As part of an ongoing effort that began in August 2021, an espionage-focused phishing group known for targeting China, Pakistan, and Saudi Arabia is now eyeing to target Bangladesh government agencies. On the basis of overlaps in the command-and-control (C2) infrastructure with that of past campaigns undertaken by the same group, cybersecurity firm Cisco Talos linked the activity with moderate confidence to a hacking organization named Bitter APT.
Notorious Hacking Group Adds Bangladesh to their List of Targets
Vitor Ventura, a lead security researcher at Cisco Talos for EMEA and Asia said,
Bangladesh fits the profile we have defined for this threat actor, previously targeting Southeast Asian countries including China, Pakistan, and Saudi Arabia.
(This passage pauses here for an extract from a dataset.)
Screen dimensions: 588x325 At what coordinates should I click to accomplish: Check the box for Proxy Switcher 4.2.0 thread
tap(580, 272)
And now, in this latest campaign, they have widened their reach to Bangladesh. Any new country in southeast Asia being targeted by Bitter APT shouldn’t be of surprise.
Bitter (also known as APT-C-08 or T-APT-17) is thought to be a South Asian hacking group largely focused on intelligence gathering, aided by malware such as BitterRAT, ArtraDownloader, and AndroRAT. Their primary targets include energy, engineering, and government industries.
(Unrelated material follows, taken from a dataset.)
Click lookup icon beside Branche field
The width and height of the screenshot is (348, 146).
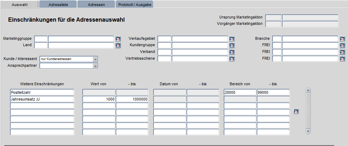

This hacking group has a history of exploiting zero-day defects — CVE-2021-1732 and CVE-2021-28310 — to achieve its antagonistic objectives, with the first attacks spreading the mobile version of BitterRAT back in September 2014.
Their latest attack includes targeting an elite entity of the Bangladeshi government. It involved sending spear-hacking emails to the senior officers of the Rapid Action Battalion Unit of the Bangladesh police (RAB).
Following the typical trajectory, the hacking group used the messages to lure the recipients into opening a weaponized RTF document or a Microsoft Excel spreadsheet that uses previously known flaws in the software to deploy a new trojan dubbed “ZxxZ.”
According to the researchers,
The trojan masquerades as a Windows Security update service and allows the malicious actor to perform remote code execution, allowing the attacker to perform any other activities by installing other tools.